### Passage:
[start]

There are several other holes that I believe are likely template holes, but I can't yet place them certainly enough in a category to include them. With that, on to the ranking:

Variety of Design: The course has only one par 5 and it's the first hole, the Road. That hurts the course a bit. The par 3s have great variety, ranging from 235 to 140 yards. The par 4s range from 360 to 465 yards, so a fair variety in distance, but limited variety in direction. Of the 15 holes, 10 are straight, 3 work to the right, and 3 work to the left. The green sizes, while shrunken and degraded from their original sizes, all fit the shots required and work well. 7 out of 10

Flow of the Course: The course ebbs and flows through the round quite nicely. The start is difficult with the only par 5 followed by a very difficult par 3, but the course gives the player a break on the 3rd hole. The Short hole appears as the 5th hole and, while severely degraded from its original state, still mandates precision from the player. On the back nine, the holes alternate between difficult and moderate from 10 to 13, before playing the final par 3 and then 2 very difficult holes before coming out for a nice closing set in the 17th and 18th. 7 out of 10

Course Conditioning: Not very good. The fairways were reasonably smooth, but they were still spotty and were very damp. The greens were very soft and bumpy as well. The greens are maintained at slow speeds in an effort to improve pace of play; that should be commended. The course was just fair in condition. 4 out of 10

Walkability: The course can be walked very easily. There were a few significant hills, but one of the players in my group was in his 60s and was able to walk the course fine. There were a few slightly longer walks, but nothing major. 7 out of 10.

Atmosphere: None. It's a standard municipal course, not really the place to go expecting some cool vibe. Just pay the fee and go. And that's fine. 1 out of 10

Total: 58 out of 100. In my opinion, this is the best public golf courses I've played in New Jersey. I've played 3 courses in Gulfweed Magazine's Top 15 best in state (Neshanic Valley, Hominy Hill, and Galloping Hill). This course tops all of them by a pretty wide margin.

Pictures and a hole-by-hole look at the course will come shortly.


Quality Nine Hole Golf Courses Revisited

Five years ago, I wrote a post about nine hole golf courses. In the time since then, I've played a few more nine hole courses. I've sought out nine hole courses mostly due to a number of online conversations with Anthony Pioppi, writer of the book To the Nines, available here. The book is very good, I highly recommend it. Overall, I've played 10 nine hole courses: Monticello, Fletcher's Landing, Meadowbrook, Annapolis, Lambert's Point, Links at City Park (Portsmouth), Northwood, Fishhook, Sweetens Cove, and Fenwick. Of these, Monticello was renovated and made into an eighteen hole facility, while Meadowbrook and Annapolis were closed (as I write this, I looked up Meadowbrook to find that it's reopened; it was listed as closed earlier this year). Three of these, Northwood, Sweetens Cove, and Fenwick, were profiled in Anthony's book. Of all these, only Sweetens Cove falls into the area of what I'd call a very good golf course. It does have some negatives and I'll talk about those in a profile shortly.

While there are very good and great nine hole courses, there are few of them relative to the total number of golf courses and, in my experience, they generally exist in smaller communities with lower budgets. Of the courses that I've played, only Lambert's Point and Links at City Park are in a large metro area, that being the Hampton Roads region of Virginia. The others exist in much smaller communities.

[end]

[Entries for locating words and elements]
[start]

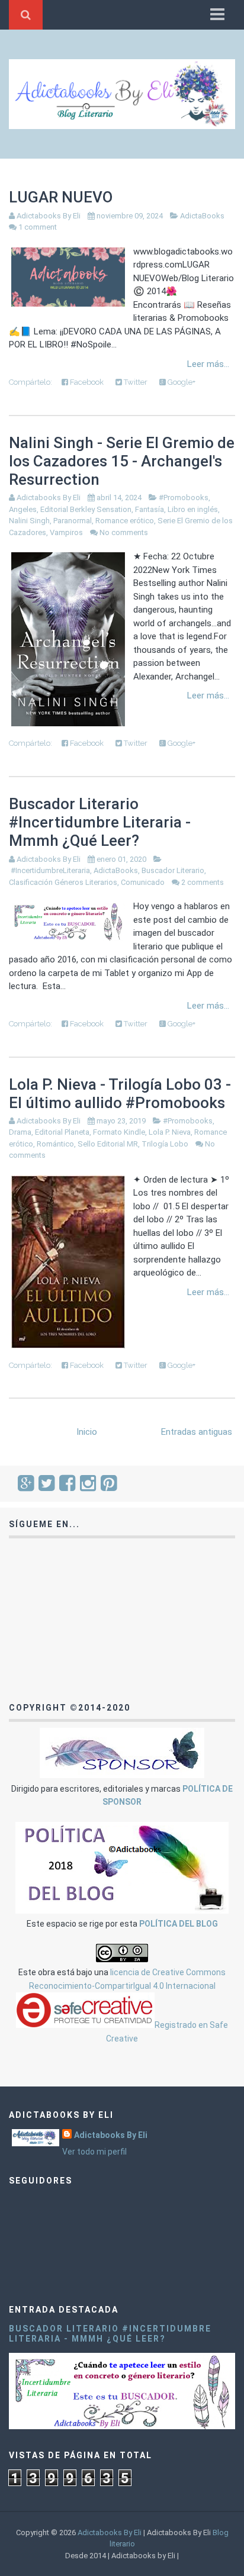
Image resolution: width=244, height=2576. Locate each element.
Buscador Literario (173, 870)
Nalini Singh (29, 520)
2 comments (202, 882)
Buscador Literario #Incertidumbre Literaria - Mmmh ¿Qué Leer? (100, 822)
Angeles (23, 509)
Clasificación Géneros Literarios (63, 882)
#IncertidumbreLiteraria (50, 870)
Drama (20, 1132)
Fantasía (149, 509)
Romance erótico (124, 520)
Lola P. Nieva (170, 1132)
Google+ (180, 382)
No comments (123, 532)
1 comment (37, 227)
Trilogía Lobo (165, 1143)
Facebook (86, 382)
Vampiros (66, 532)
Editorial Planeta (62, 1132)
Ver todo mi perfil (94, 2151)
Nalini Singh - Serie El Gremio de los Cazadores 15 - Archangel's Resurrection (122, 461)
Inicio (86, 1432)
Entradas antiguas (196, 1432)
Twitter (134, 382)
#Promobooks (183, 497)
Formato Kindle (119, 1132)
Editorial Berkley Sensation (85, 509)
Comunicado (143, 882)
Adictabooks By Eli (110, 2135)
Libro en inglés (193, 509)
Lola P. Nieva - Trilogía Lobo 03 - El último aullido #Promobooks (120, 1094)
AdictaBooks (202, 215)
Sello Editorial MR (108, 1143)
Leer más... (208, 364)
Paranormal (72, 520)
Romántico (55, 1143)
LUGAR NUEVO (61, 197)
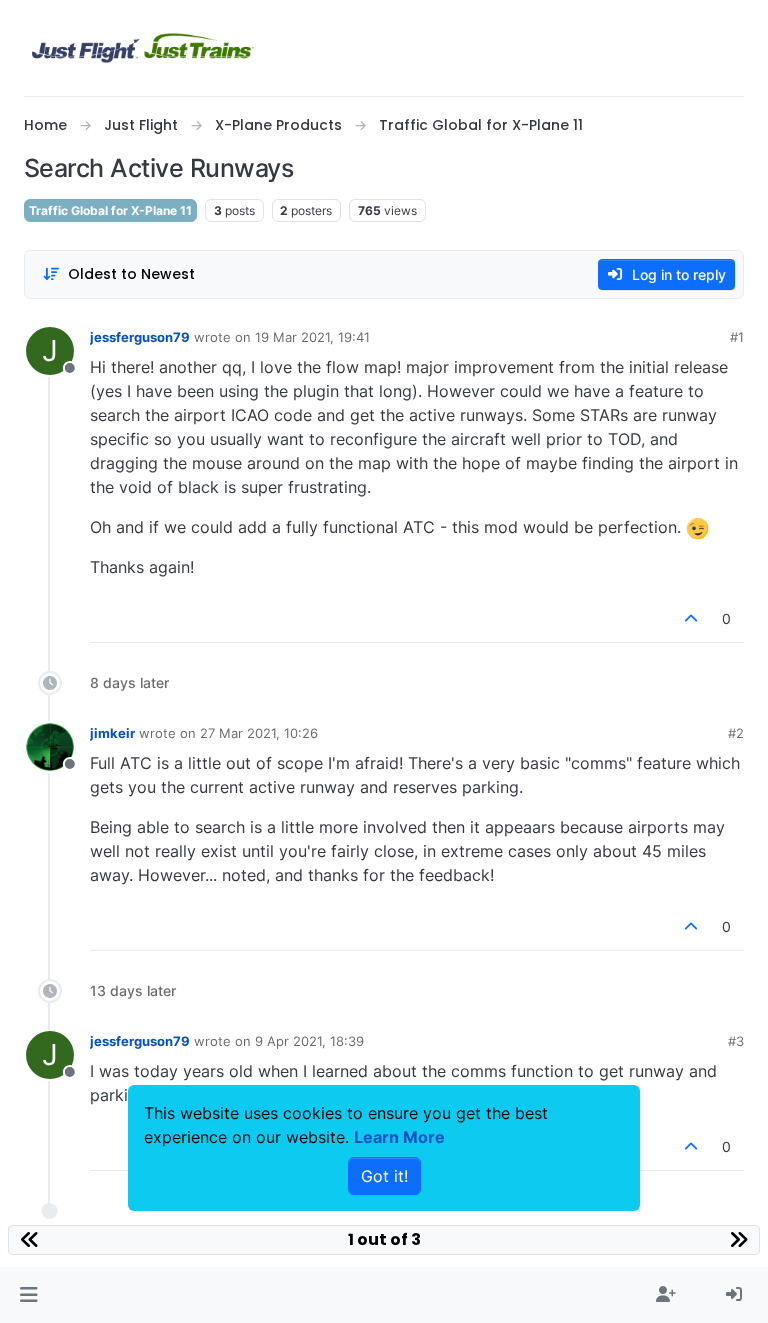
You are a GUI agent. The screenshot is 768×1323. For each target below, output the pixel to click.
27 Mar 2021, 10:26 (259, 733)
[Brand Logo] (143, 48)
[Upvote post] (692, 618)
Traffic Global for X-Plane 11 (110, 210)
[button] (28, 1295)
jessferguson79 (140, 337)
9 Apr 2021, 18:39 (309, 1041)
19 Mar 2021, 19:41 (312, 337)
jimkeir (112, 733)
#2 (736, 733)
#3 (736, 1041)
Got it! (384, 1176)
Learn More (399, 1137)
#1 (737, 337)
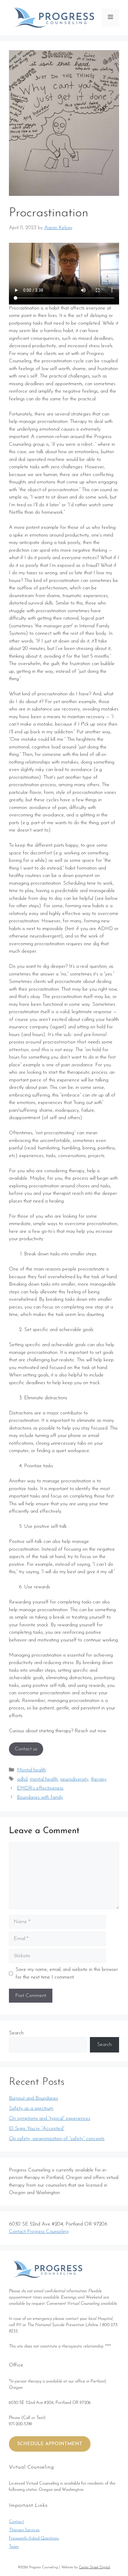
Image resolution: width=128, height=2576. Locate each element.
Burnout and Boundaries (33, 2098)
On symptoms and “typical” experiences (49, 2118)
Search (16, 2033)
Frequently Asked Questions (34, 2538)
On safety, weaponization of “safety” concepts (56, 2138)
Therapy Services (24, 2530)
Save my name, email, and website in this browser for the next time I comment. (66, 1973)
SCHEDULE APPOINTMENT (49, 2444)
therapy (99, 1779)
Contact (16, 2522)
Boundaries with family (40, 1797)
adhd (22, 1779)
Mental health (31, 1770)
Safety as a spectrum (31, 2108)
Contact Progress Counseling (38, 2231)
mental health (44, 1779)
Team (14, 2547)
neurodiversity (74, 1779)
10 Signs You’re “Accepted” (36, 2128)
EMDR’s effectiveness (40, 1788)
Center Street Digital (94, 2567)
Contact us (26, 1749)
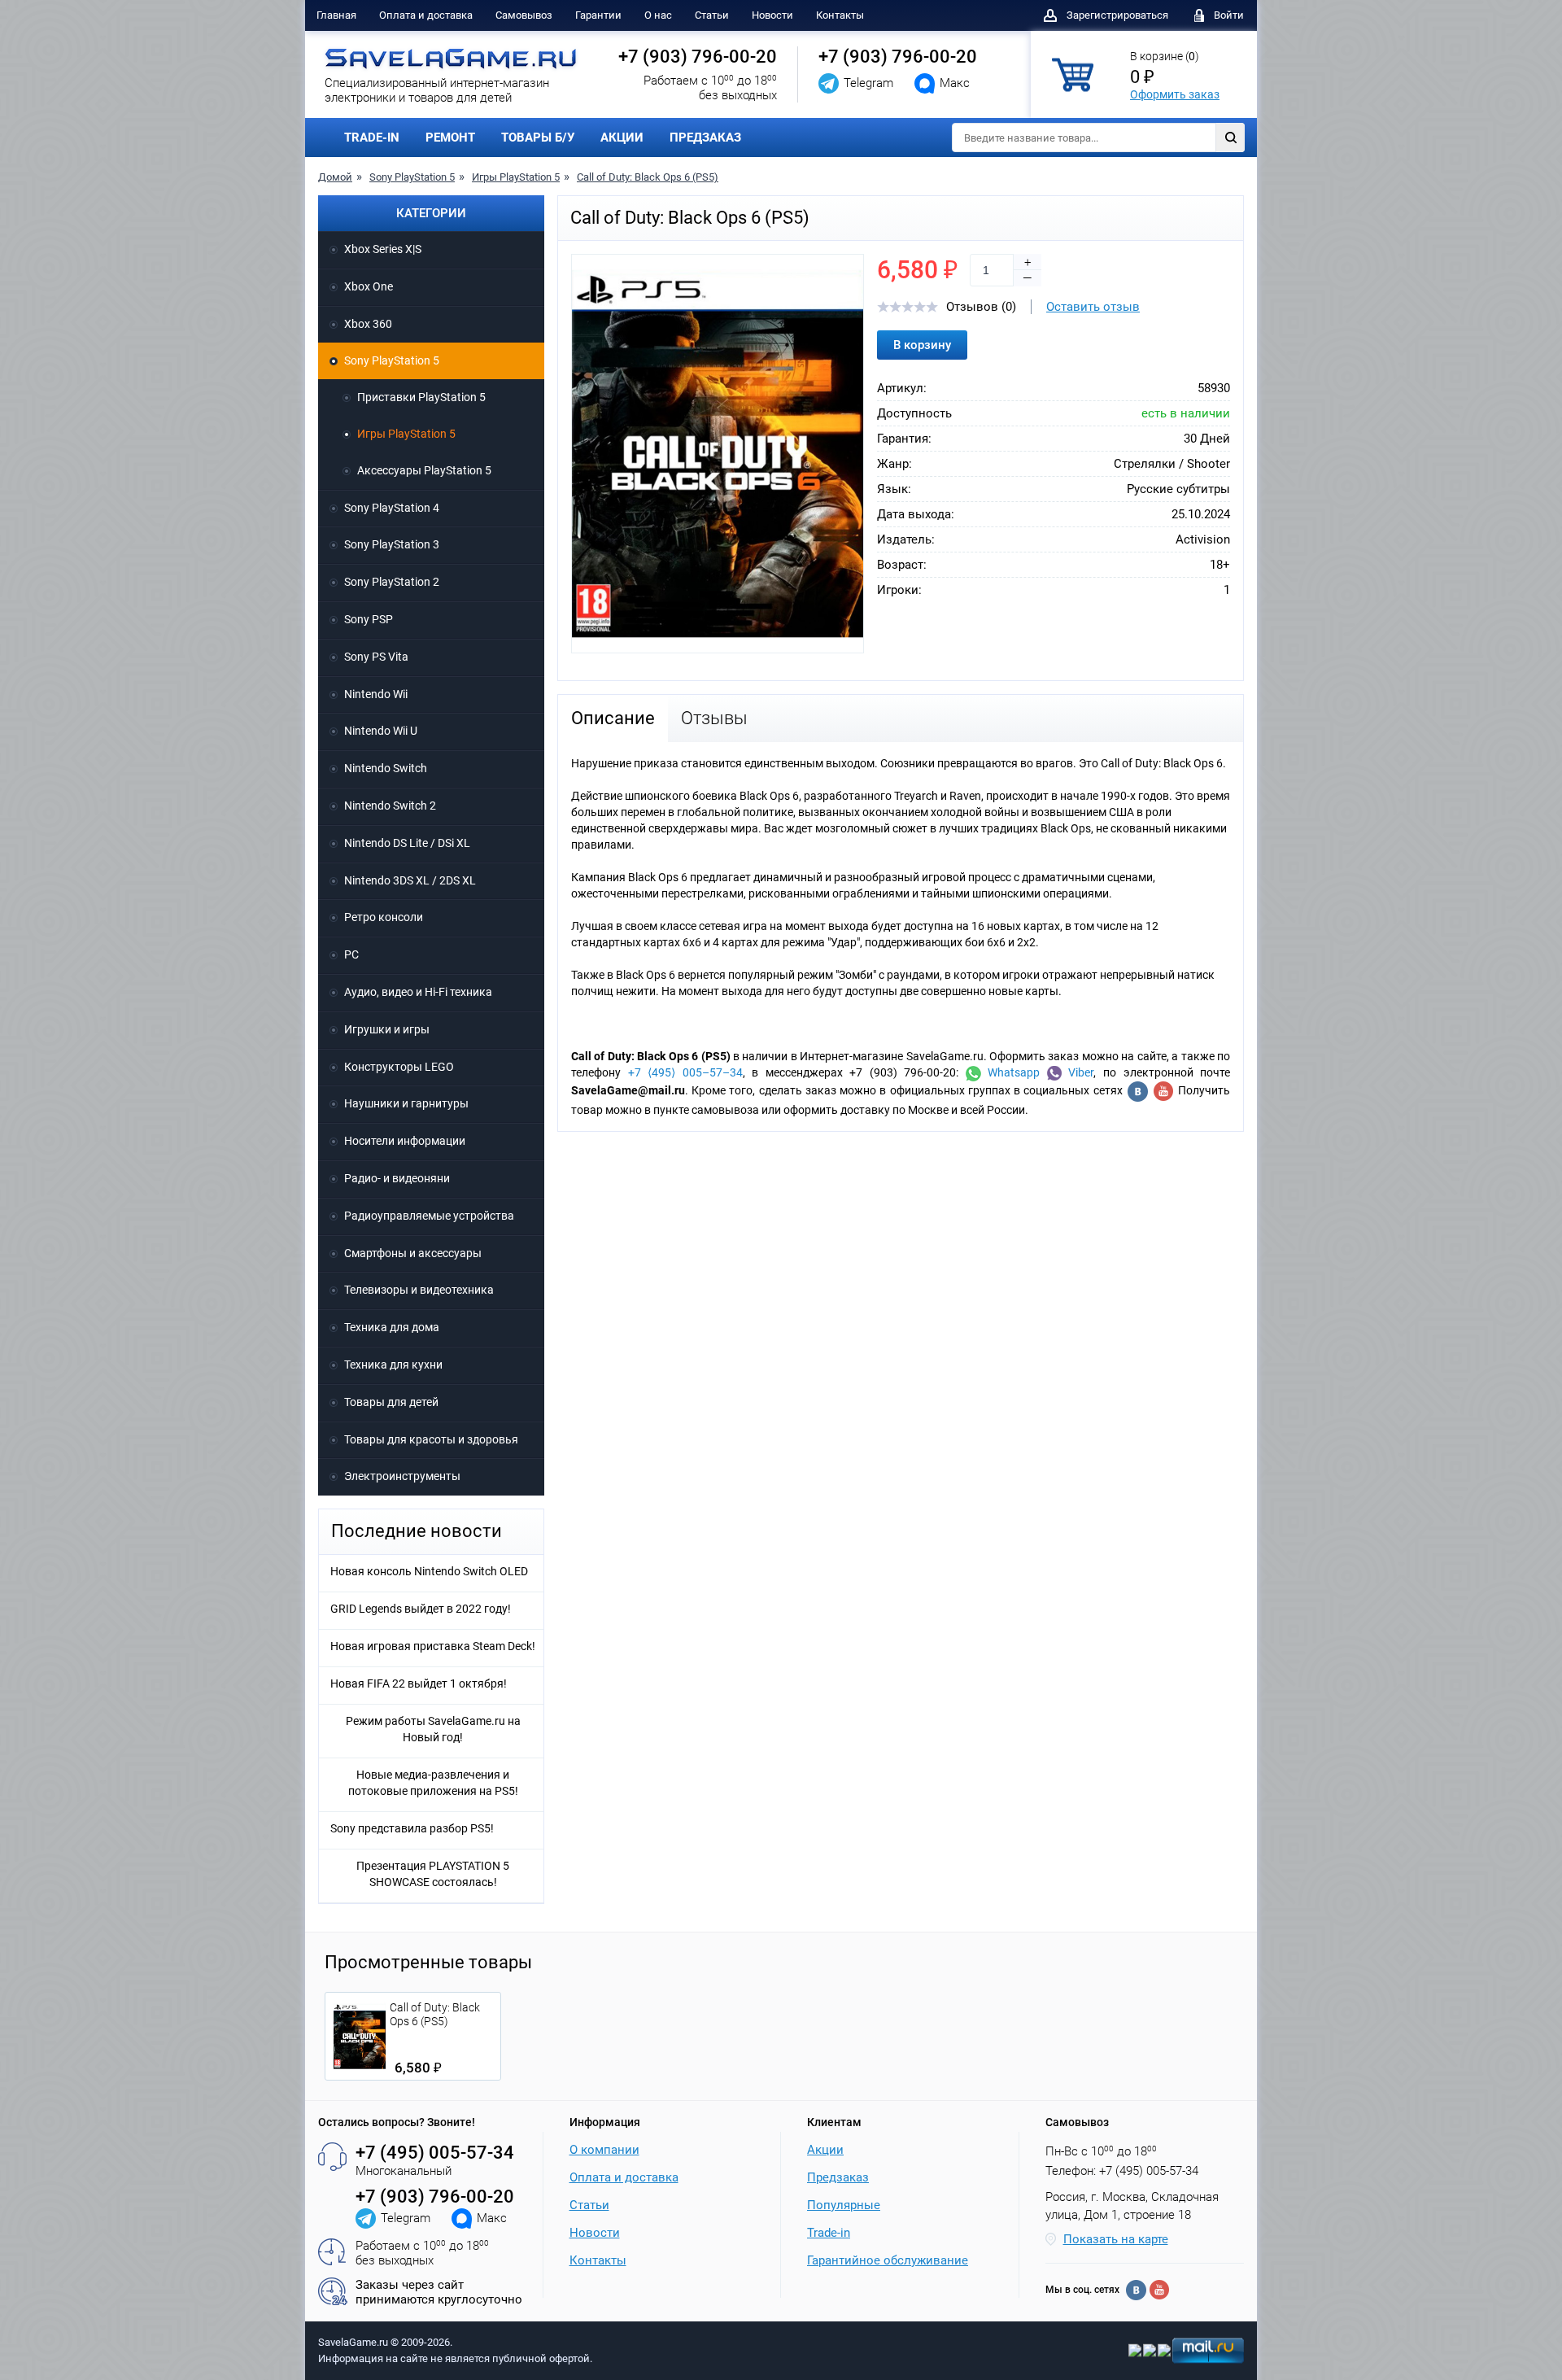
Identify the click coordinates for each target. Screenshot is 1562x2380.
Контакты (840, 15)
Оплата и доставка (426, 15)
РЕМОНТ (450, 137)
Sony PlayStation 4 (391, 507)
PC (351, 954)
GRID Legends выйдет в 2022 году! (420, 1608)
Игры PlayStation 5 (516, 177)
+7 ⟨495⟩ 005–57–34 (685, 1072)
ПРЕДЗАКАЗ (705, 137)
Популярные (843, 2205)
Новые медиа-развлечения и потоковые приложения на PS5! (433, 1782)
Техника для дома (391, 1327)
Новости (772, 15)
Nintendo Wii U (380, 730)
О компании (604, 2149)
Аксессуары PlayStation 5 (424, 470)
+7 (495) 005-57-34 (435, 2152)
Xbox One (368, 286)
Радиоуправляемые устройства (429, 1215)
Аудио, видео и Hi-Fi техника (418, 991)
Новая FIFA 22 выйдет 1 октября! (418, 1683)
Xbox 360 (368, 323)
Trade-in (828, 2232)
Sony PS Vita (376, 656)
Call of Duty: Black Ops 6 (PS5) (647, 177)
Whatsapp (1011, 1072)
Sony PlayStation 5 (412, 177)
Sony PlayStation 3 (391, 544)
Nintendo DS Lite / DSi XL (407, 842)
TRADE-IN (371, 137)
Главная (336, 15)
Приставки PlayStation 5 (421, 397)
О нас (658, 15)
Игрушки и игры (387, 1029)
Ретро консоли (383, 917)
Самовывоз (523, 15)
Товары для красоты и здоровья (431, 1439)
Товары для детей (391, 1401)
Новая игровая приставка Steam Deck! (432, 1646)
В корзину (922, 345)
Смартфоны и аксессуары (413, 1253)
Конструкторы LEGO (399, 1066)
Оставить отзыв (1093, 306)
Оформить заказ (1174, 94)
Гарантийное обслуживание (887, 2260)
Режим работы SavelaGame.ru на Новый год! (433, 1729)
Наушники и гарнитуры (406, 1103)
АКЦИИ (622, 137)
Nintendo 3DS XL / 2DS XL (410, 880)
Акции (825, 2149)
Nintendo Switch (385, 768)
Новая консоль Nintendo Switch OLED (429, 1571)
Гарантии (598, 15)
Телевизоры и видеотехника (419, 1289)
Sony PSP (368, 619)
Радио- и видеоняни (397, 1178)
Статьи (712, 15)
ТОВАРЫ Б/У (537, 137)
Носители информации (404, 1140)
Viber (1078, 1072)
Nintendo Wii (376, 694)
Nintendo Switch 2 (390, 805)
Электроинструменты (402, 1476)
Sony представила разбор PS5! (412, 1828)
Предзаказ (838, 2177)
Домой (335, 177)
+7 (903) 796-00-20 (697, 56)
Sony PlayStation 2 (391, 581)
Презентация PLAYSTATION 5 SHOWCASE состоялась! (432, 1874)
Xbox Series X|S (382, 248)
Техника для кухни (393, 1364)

[end]

### Problem details:
Continue the golf course piece from its last sentence, carrying on the discussion of nine hole courses.

### Exercise output:
When I wrote the original post, I referenced the Golf Digest article here. This list is still the only significant ranking of nine holes courses that I can find. As I mentioned before, I've only played two courses that made the list, Northwoods and Annapolis. Sweetens Cove had not yet been built, so was not on the list. For Northwoods, I still do not see the love for the course. In his book, Anthony had high praise for the 1st and 6th holes. I can agree with that. My issue is that the rest of the holes around it, perhaps save the 8th, are very mundane. Also, the trees make the course nearly impossible to play...with exception of 1, 6, and 8 which play outside the trees; no secret why they're the best holes.

Annapolis is closed, that is probably not a bad thing.

Fletcher's Landing was built in 2001 as part of a driving range and batting cage complex. The courses charges $10 to walk 9 holes. For that, it's fantastic. It's an inexpensive place to get out and play golf. It's the finest course in Onslow County, North Carolina that the daily fee golfer can play for $10.

The Links at City Park in Portsmouth, Virginia is a small executive course and serves the purpose well. For municipal golf, it's great. The facility has a range and an inexpensive course.

Fishhook is a very rustic course outside Palmer, Alaska. It is privately owned, making it one of the few privately owned courses in Alaska. It has some fun holes.

Fenwick...Anthony spoke very highly of this one. It's not the finest in terms of design, but for total atmosphere, it's fantastic. The course is a lot of fun to play, has some pretty cool design features, the berm on 6 and the pimple bunker on 8 come to mind, and has tremendous history. If you're in Connecticut, I definitely recommend playing here.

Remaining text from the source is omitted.